Córka Małgorzaty Braunek wspomina ostatnie chwile z życia matki: "Nie mamy świadomości jakie to wszystko istotne..."
Minęły już trzy lata od kiedy Małgorzata Braunek po ciężkiej walce z agresywnym nowotworem odeszła z tego świata. Jej córka, Orina Krajewska w wywiadzie z Rewią wspomina ostatnie chwile matki i opowiada o tym w jaki sposób uczciła pamięć swojej ukochanej mamy. Gwiazda udziela się w Fundacji Bądź, którą zmarła aktorka założyła wraz ze swoim mężem, Andrzejem Krajewskim.

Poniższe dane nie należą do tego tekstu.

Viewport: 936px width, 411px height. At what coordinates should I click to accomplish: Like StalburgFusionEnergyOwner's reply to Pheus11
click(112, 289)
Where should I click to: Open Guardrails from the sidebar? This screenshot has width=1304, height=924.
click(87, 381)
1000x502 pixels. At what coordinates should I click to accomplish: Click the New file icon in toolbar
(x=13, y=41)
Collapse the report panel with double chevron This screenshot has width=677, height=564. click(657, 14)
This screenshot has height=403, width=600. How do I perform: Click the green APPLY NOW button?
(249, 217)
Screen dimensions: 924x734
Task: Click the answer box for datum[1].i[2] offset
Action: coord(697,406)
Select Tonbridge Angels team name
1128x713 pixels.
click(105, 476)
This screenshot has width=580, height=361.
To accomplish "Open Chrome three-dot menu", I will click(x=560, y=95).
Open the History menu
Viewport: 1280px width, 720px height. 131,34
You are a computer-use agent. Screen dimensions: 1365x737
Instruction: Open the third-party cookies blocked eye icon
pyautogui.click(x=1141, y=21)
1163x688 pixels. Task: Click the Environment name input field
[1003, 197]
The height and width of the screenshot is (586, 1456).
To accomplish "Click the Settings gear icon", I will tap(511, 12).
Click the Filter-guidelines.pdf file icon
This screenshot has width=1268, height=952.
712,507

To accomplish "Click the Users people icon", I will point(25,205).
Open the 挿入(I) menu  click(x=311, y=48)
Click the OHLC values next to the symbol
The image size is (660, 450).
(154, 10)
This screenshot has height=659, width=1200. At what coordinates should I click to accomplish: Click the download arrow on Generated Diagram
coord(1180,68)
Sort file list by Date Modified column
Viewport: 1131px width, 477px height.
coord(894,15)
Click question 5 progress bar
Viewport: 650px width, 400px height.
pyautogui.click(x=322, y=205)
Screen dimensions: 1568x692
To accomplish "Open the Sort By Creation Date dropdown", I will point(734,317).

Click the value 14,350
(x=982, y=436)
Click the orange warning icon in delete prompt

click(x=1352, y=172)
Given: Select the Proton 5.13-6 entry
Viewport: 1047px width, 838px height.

Chociaż aktorce nie udało się skorzystać z metod leczenia, które oferuje jej Fundacja, córka czynnie działa na jej rzecz:
Jednym z największych problemów, z jakimi mierzą się osoby, które dopiero dowiedziały się o poważnej chorobie, jest zagubienie w zawiłym systemie polskiej opieki zdrowotnej i brak wsparcia. Między innymi to chcemy zmienić. Przez ostatnie trzy miesiące życia mamy szkoliłam się w preparowaniu kroplówek dla niej. Uczyłam się wszystkiego od podstaw. Także tego, jak zajmować się chorym. Nie mamy świadomości, jakie to wszystko istotne, do czasu kiedy staniemy twarzą w twarz z chorobą bliskiej osoby - wyznała podczas rozmowy z dziennikarzem
Orina nie zamierza się poddać. Widzi efekty swojego zaangażowania, bo zarówno chorzy jak i ich bliscy nabierają coraz większej wprawy i uczą się nowych rzeczy. Wiedzą jak ze sobą rozmawiać, jak walczyć z chorobą i jak polegać nie tylko na farmakologii, ale również na metodach naturalnych. Jest bardzo szczęśliwa, bo wie, że tego chciałaby jej mama. Jej wysiłki, by zrobić coś dobrego dla innych nie poszły na marne.